## DATASET
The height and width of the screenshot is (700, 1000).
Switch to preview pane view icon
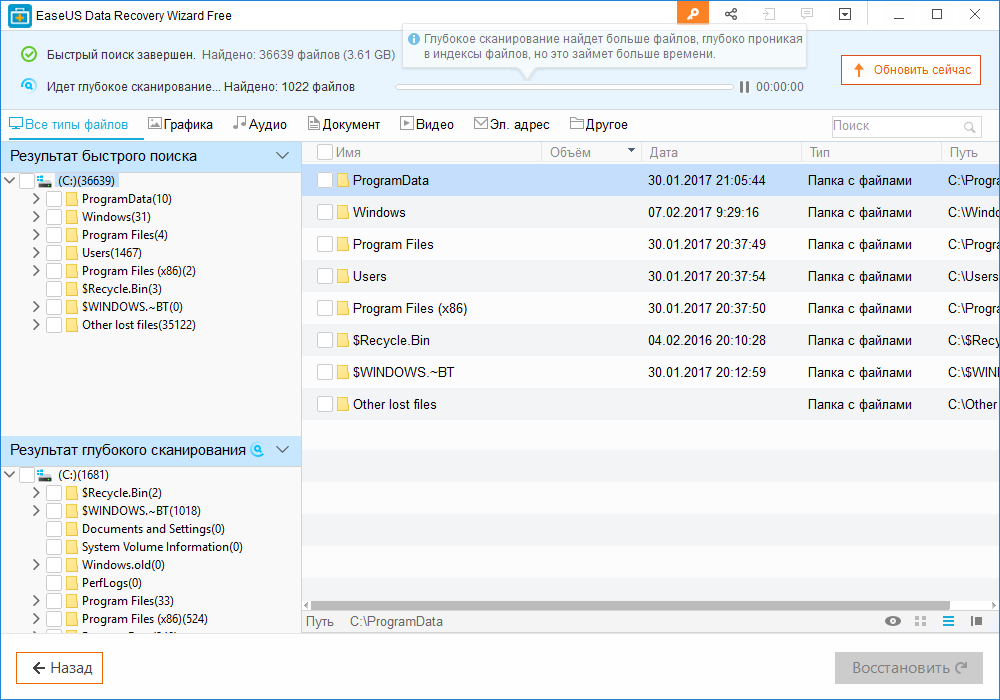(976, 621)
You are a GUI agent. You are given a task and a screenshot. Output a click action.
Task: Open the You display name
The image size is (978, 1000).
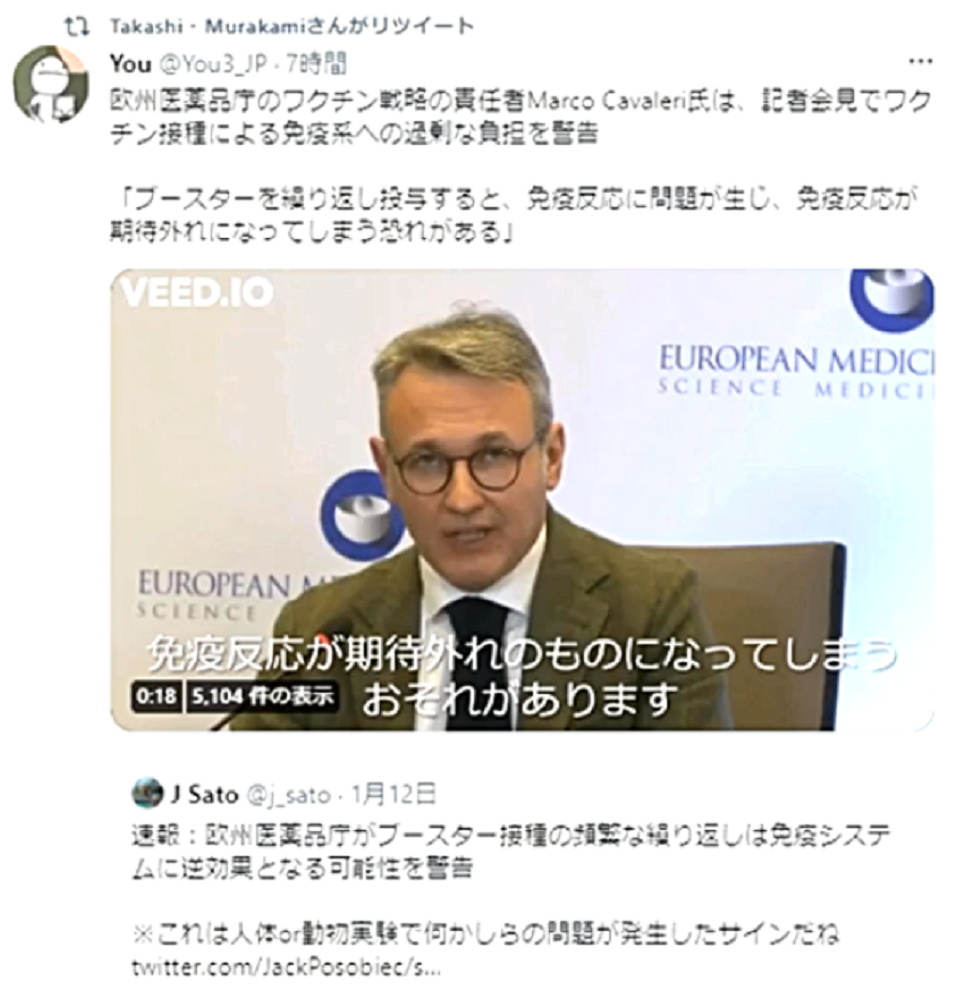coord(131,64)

--

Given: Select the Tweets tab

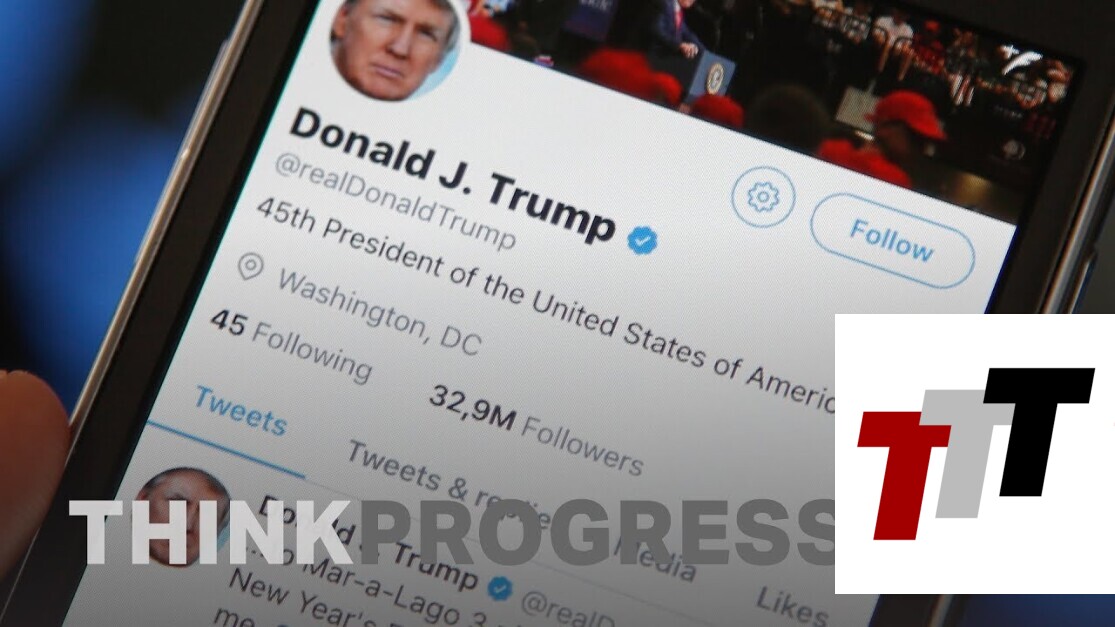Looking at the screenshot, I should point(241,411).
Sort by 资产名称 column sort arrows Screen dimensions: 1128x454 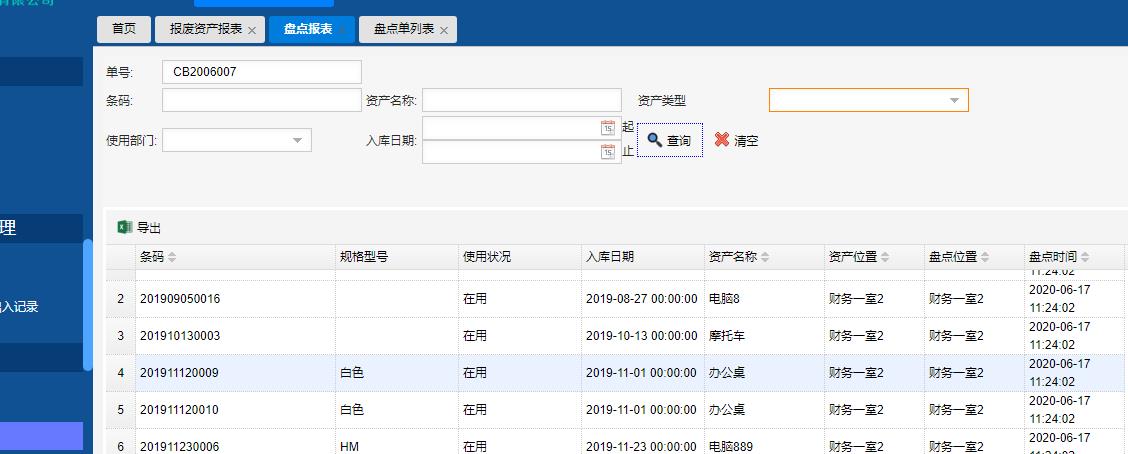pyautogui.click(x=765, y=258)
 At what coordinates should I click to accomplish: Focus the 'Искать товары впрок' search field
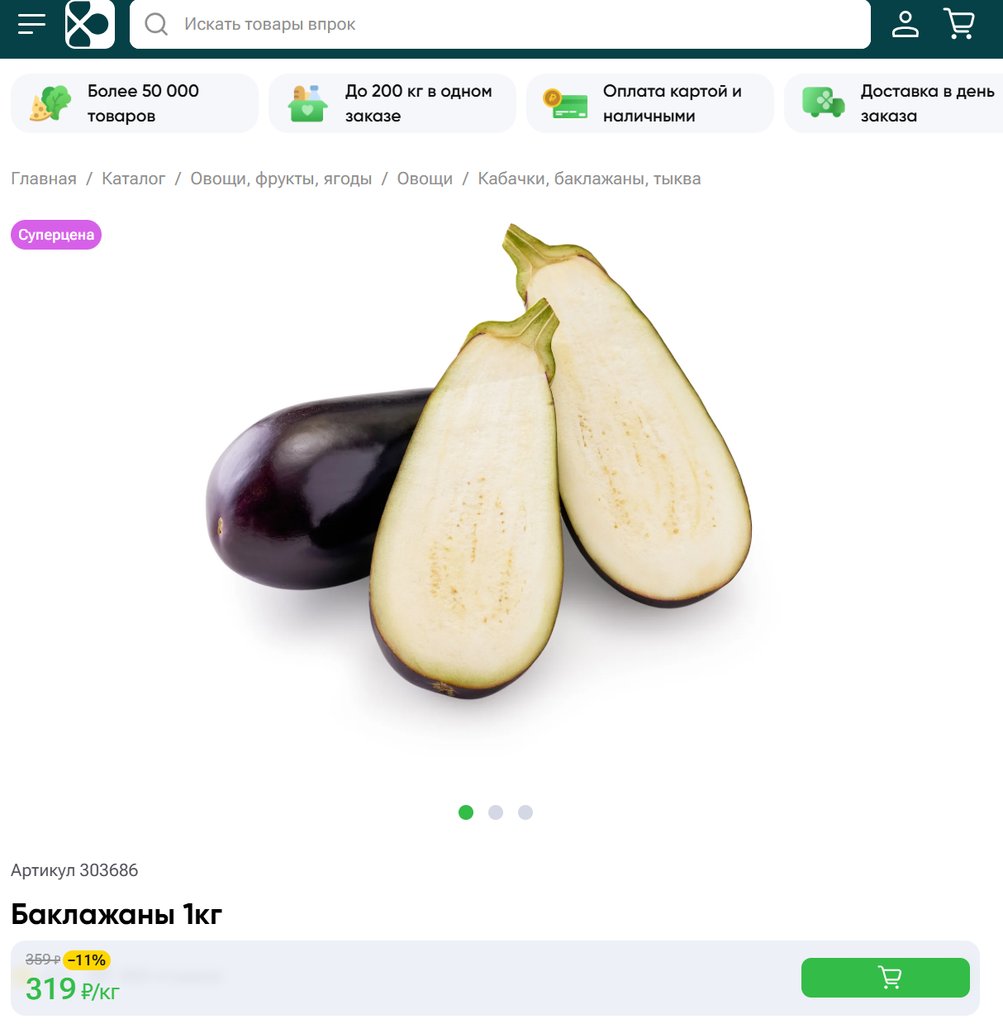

## EXERCISE BRIEF
Start at the line that has "The height and" and stop after the line that has "coord(131,64)". Copy those lines with "display name" changed to "profile name", and leave out the pictures.

## THE REPLY
The height and width of the screenshot is (700, 1000).
Switch to preview pane view icon
(976, 621)
You are a GUI agent. You are given a task and a screenshot. Output a click action.
Task: Open the You profile name
The image size is (978, 1000).
coord(131,64)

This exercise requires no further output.